(WORKING DATA begins)
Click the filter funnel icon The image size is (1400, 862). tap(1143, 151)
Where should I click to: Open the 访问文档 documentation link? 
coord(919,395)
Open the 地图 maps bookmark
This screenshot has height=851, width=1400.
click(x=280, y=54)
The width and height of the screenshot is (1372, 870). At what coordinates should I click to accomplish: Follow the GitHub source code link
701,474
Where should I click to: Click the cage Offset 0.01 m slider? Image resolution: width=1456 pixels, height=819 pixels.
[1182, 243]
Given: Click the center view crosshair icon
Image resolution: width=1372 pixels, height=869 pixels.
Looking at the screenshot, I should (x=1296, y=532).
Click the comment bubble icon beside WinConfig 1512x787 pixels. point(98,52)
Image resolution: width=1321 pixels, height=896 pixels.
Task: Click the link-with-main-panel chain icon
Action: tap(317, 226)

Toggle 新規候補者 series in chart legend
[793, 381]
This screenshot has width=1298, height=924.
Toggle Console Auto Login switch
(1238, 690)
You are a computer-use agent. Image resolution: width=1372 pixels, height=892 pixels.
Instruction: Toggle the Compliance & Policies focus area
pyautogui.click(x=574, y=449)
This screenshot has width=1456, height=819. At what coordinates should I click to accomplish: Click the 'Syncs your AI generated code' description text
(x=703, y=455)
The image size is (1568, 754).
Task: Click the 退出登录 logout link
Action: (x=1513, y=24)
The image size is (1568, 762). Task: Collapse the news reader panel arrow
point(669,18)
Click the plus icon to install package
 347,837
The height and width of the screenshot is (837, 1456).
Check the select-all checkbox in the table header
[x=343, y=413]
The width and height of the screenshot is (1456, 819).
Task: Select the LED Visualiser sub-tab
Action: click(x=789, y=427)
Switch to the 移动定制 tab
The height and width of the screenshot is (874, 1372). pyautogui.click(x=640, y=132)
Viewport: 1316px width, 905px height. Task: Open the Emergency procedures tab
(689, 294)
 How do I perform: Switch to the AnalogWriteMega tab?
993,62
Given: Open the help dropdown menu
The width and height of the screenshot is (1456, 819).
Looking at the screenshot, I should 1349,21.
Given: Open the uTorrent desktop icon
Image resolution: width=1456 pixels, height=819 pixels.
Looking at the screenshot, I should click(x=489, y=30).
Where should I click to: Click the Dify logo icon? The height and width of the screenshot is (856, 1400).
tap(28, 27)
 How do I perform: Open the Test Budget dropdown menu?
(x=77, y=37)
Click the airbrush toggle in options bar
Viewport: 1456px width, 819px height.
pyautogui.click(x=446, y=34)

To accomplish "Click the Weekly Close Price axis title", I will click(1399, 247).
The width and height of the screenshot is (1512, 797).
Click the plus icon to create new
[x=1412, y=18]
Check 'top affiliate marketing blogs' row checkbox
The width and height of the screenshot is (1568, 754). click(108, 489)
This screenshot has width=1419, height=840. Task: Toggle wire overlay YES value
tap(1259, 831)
(WORKING DATA ends)
■ **ABOUT THIS EXERCISE**: Make an exact copy of all the lines above.

■ **RESPONSE BELOW**:
Click the filter funnel icon The image size is (1400, 862). tap(1143, 151)
Where should I click to: Open the 访问文档 documentation link? 
coord(919,395)
Open the 地图 maps bookmark
This screenshot has height=851, width=1400.
click(x=280, y=54)
The width and height of the screenshot is (1372, 870). At what coordinates should I click to accomplish: Follow the GitHub source code link
701,474
Where should I click to: Click the cage Offset 0.01 m slider? Image resolution: width=1456 pixels, height=819 pixels.
[1182, 243]
Given: Click the center view crosshair icon
Image resolution: width=1372 pixels, height=869 pixels.
Looking at the screenshot, I should (x=1296, y=532).
Click the comment bubble icon beside WinConfig 1512x787 pixels. point(98,52)
Image resolution: width=1321 pixels, height=896 pixels.
Task: Click the link-with-main-panel chain icon
Action: tap(317, 226)

Toggle 新規候補者 series in chart legend
[793, 381]
This screenshot has width=1298, height=924.
Toggle Console Auto Login switch
(1238, 690)
You are a computer-use agent. Image resolution: width=1372 pixels, height=892 pixels.
Instruction: Toggle the Compliance & Policies focus area
pyautogui.click(x=574, y=449)
This screenshot has width=1456, height=819. At what coordinates should I click to accomplish: Click the 'Syncs your AI generated code' description text
(x=703, y=455)
The image size is (1568, 754).
Task: Click the 退出登录 logout link
Action: (x=1513, y=24)
The image size is (1568, 762). Task: Collapse the news reader panel arrow
point(669,18)
Click the plus icon to install package
 347,837
The height and width of the screenshot is (837, 1456).
Check the select-all checkbox in the table header
[x=343, y=413]
The width and height of the screenshot is (1456, 819).
Task: Select the LED Visualiser sub-tab
Action: click(x=789, y=427)
Switch to the 移动定制 tab
The height and width of the screenshot is (874, 1372). pyautogui.click(x=640, y=132)
Viewport: 1316px width, 905px height. Task: Open the Emergency procedures tab
(689, 294)
 How do I perform: Switch to the AnalogWriteMega tab?
993,62
Given: Open the help dropdown menu
The width and height of the screenshot is (1456, 819).
Looking at the screenshot, I should 1349,21.
Given: Open the uTorrent desktop icon
Image resolution: width=1456 pixels, height=819 pixels.
Looking at the screenshot, I should click(x=489, y=30).
Where should I click to: Click the Dify logo icon? The height and width of the screenshot is (856, 1400).
tap(28, 27)
 How do I perform: Open the Test Budget dropdown menu?
(x=77, y=37)
Click the airbrush toggle in options bar
Viewport: 1456px width, 819px height.
pyautogui.click(x=446, y=34)

To accomplish "Click the Weekly Close Price axis title", I will click(1399, 247).
The width and height of the screenshot is (1512, 797).
Click the plus icon to create new
[x=1412, y=18]
Check 'top affiliate marketing blogs' row checkbox
The width and height of the screenshot is (1568, 754). click(108, 489)
This screenshot has width=1419, height=840. Task: Toggle wire overlay YES value
tap(1259, 831)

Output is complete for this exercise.